Studies reporting on the type of ventricular arrhythmias during follow-up in secondary prevention patients are scarce. Post hoc analysis of the Pacing Fast VT Reduces Shock ThErapies (PainFREE Rx II) trial and the Inhibition of Unnecessary RV Pacing with AV Search Hysteresis in ICDs (INTRINSIC RV) trial demonstrated that the rate distribution of ventricular arrhythmias was similar between the primary and secondary prevention patients [20, 21]. However, the majority of secondary prevention patients had VT as index arrhythmia in both trials. In our study, only patients who survived OHCA-VF were included to assess the eligibility for the S-ICD. Patients with known recurrent monomorphic VT thought to be amenable for ATP termination are considered not eligible for the S-ICD. The presence of monomorphic VTs is more common late after myocardial infarction due to reentry around scar [22]. In the present study, slower ventricular arrhythmias (rate < 200 bpm) were associated with the presence of LVEF ≤ 35% and a remote myocardial infarction.
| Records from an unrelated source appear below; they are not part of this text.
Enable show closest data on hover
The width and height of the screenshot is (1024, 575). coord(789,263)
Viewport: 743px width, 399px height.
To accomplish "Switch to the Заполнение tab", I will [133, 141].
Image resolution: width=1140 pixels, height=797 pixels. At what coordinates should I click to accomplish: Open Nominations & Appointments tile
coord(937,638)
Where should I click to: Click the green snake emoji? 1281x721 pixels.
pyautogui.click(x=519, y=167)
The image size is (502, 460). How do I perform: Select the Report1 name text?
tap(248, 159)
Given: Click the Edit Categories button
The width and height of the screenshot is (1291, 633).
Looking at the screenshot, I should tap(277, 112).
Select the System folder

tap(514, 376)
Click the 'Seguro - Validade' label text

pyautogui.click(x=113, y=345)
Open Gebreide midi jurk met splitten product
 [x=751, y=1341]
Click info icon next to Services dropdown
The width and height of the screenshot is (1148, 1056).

The armamentarium of devices that defibrillate in order to prevent SCD has expanded in recent years. As a consequence, ICDs have been used in patients with a variety of clinical needs, including those with documented monomorphic VTs, survivors of OHCA-VF, patients with requirements for bradycardia pacing or cardiac resynchronization with a concomitant indication for an ICD, and patients at increased risk for SCD. Given the short- and long-term complications of ICDs, it is important to select the right device carefully for each individual patient. In clinical practice, many physicians think that a device without ATP to be inferior. However, the perceived requirement of ATP must be balanced with the benefit of S-ICD therapy whose risk of any VT is low for the first years after implantation. Considering recurrent ventricular arrhythmias in S-ICD patients, a recent analysis of the EFFORTLESS registry demonstrated that only 2.2% of patients experienced ICD therapy for more than 1 episode of monomorphic VT [23]. In addition, only 0.5% of patients had the S-ICD removed for conceived need for ATP. Taken all together, the implantation of a S-ICD might be reasonable in survivors of OHCA-VF with LVEF > 35% without the presence of a remote myocardial infarction.

5 Limitations

Our study has several limitations. First, the study is a retrospective, single-center study. However, data in this ICD registry is prospectively collected. Another possible limitation is that the risk of appropriate ICD therapy depends on ICD programming. Over the years, programming of higher rate cutoffs for detection and longer detection duration to reduce unnecessary ICD interventions has been recognized both in the primary and secondary preventions [24, 25]. We accounted for this by defining 3 groups according to date of implant. According to this, the reported overall incidence of appropriate ICD therapy in the present study is probably overestimated rather than underestimated. Last, the negative impact of shocks on mortality has been consistently seen in trials with the primary prevention patients. We found no association between shocks and mortality. However, our study was not designed to evaluate the association between shocks and mortality. The impact of shocks on mortality in patients with a secondary prevention indication merits further investigation.

6 Conclusion

The findings of this study suggest that the implantation of the S-ICD may be reasonable in survivors of OHCA-VF with LVEF > 35% without a remote myocardial infarction.